The autosomal recessive motor neuron disease proximal SMA is the most common inherited cause of infant mortality world wide. Motor neuron degeneration causes profound skeletal muscle weakness of proximal limb, trunk, and respiratory muscles. SMA is caused by recessive mutations of the survival motor neuron 1 (SMN1) gene, retention of the SMN2 gene in variable copy number, and deficiency of SMN protein. Disease severity in patients correlates inversely with SMN2 copy number and SMN expression. The SMN protein plays an essential role in synthesizing small nuclear ribonuclear proteins (snRNPs), which are critical components of the spliceosome, but how deficiency of this ubiquitously expressed protein causes specific vulnerability of motor neurons remains unknown.

Defining mechanisms regulating SMN expression   

SMA is caused by deficient expression levels of SMN protein, thus understanding the mechanisms that regulate SMN transcription and translation are central to developing and optimizing treatments.  We have demonstrated that SMN levels decline during development (Ramos, JCI 2019) and have characterized epigentic mechanisms that may regulate transcription during neuronal differentiation including histone acetylation and long noncoding RNAs (lncRNAs) (d'Ydewalle, Neuron 2017). We are also studying mechanisms regulating SMN mRNA metabolism including stability, trafficking, and pre-mRNA splicing.

- [Work to complete]:
(a) According to the text on spinal muscular atrophy (SMA), what does the SMN protein play an essential role in synthesizing?
(b) List every aspect of SMN mRNA metabolism that the text on spinal muscular atrophy (SMA) names as under study.
(c) Decide whether each statement agrees with the text on spinal muscular atrophy (SMA), and support each answer with the deciding words from that text.
(i) SMA results from dominant mutations of the SMN1 gene.
(ii) Disease severity in patients correlates inversely with SMN2 copy number.
(iii) SMN levels rise during development.

- [Dataset records]:

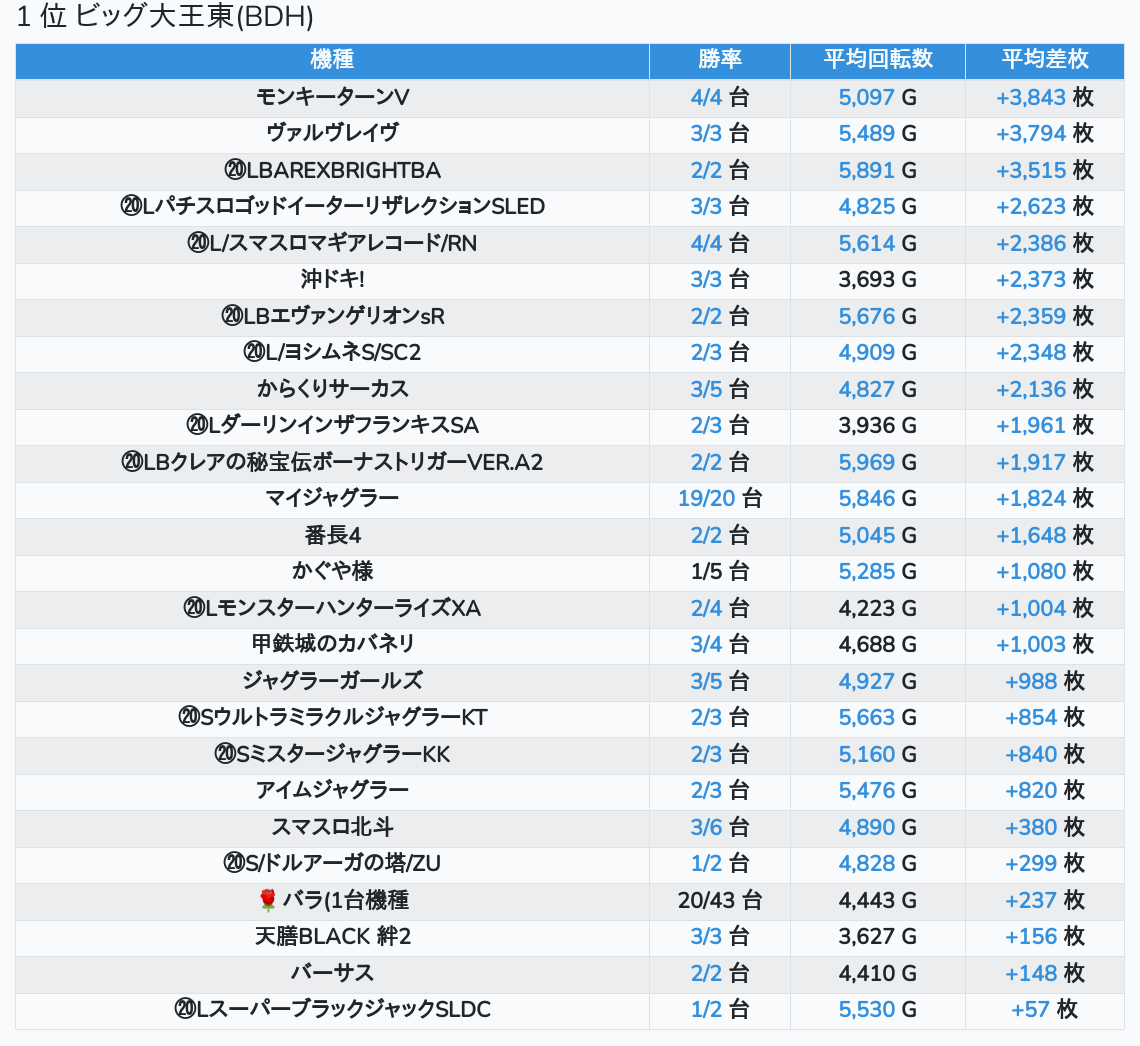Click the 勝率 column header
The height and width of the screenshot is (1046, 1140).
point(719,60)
--
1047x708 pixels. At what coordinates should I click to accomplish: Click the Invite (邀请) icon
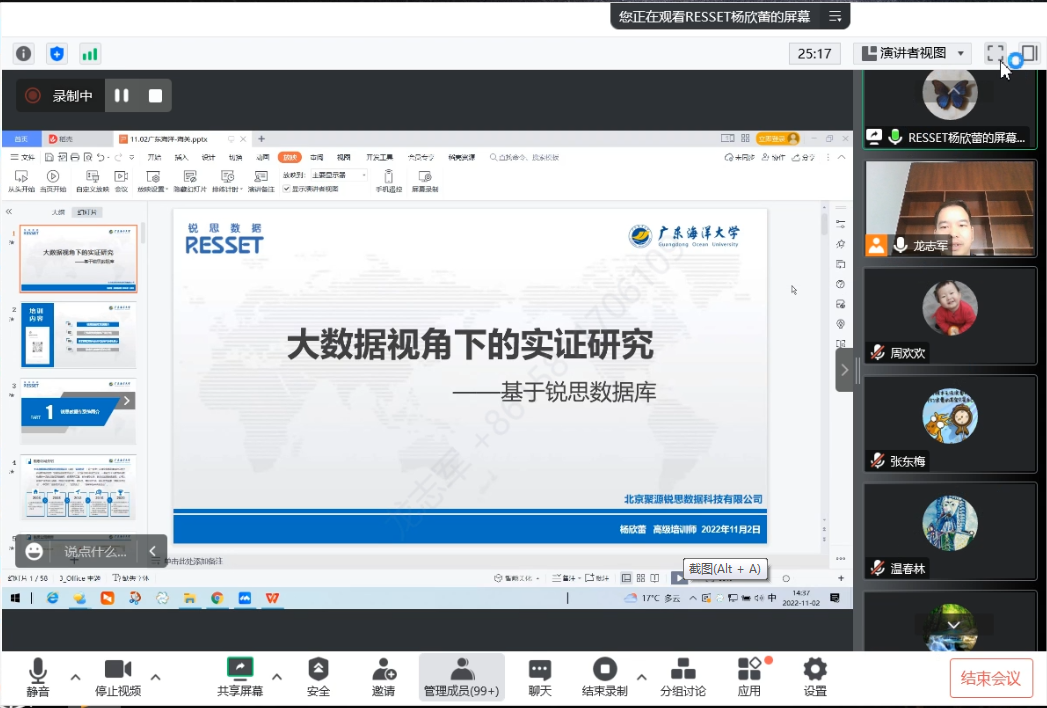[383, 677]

- [Responses for each task]:
(a) Small nuclear ribonuclear proteins (snRNPs).

(b) Stability, trafficking, and pre-mRNA splicing.

(c)
(i) No: "SMA is caused by recessive mutations of the survival motor neuron 1 (SMN1) gene"
(ii) Yes: "Disease severity in patients correlates inversely with SMN2 copy number and SMN expression"
(iii) No: "SMN levels decline during development"